With two long-term North African leaders overthrown and big question marks over the short term prospects for two others, it was little surprise to see London’s index of leading shares lose ground this week. After touching a year-high of 6,100 points towards the end of last week, the FTSE 100 (UKX) had slipped to 5,900 by lunch on Thursday. Analysts predicted further falls as uncertainty in increasingly important strategic areas of the Middle East continued to emerge.

The recent toppling of Zine el-Abidine Ben Ali in Tunisia and Hosni Mubarak in Egypt have proved to be a mere prelude to an alarming and bloody insurrection in Libya. While the human cost of the turmoil deservedly saturated the headlines it was hard to get away from potentially disastrous economic consequences, particularly given Libya’s position as an important oil exporter. Production disruption and fears that Colonel Muammar Gaddafi and his supporters could adopt a scorched earth policy helped drive up the price of Brent crude to $115 a barrel. Turning to Bahrain, where protestors have also been attempting to force political change, analysts indicated that the impact on oil and gas supply could be even more serious depending on the outcome. In particular, anxiety rests on whether a violent uprising in Bahrain could trigger similar problems in other major oil producing countries in the region.

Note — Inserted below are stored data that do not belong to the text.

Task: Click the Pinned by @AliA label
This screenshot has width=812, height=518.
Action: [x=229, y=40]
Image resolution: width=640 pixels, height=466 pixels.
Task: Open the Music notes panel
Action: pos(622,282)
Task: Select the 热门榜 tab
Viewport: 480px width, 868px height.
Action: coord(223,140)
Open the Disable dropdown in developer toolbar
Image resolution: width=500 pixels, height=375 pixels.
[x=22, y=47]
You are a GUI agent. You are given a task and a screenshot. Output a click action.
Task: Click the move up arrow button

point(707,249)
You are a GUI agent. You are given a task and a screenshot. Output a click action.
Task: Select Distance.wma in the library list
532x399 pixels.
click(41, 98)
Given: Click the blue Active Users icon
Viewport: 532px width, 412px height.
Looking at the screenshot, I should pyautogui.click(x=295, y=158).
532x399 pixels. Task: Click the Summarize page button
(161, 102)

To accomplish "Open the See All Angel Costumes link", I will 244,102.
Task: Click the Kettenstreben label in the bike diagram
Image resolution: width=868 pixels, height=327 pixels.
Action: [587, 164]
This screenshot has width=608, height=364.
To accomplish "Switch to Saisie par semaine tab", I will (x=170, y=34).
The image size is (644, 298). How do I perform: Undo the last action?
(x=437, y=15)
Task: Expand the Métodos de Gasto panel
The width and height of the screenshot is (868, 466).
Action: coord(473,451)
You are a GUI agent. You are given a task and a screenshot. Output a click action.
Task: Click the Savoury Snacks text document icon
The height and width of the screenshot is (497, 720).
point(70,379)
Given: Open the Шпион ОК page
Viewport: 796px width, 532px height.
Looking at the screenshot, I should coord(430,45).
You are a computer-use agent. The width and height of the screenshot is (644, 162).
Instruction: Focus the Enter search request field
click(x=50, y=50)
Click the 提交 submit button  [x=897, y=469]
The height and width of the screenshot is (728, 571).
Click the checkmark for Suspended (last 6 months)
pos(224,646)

Despite the news out of Libya the BP share price largely held firm at around 494p as the oil and gas giant evacuated many of its staff from the country. Back in 2007 BP signed a controversial $900m oil drilling deal with the government there but production is still believed to be years away. Earlier in the week, BP said it had teamed up with Reliance Industries of India in a deal that will see it take a 30% stake in 23 oil and gas blocks in the country. Meanwhile, the Royal Dutch Shell share price benefitted from news of rising oil prices. On Monday the oil group said it was selling most of its stake in its downstream businesses in Africa to Vitol and Helios Investment Partners for $1bn. It will retain equity in two new joint venture companies which will own and operate Shell’s existing oil products, distribution and retailing businesses in 14 African countries and another which will own and operate Shell's existing lubricants blending plants in seven countries.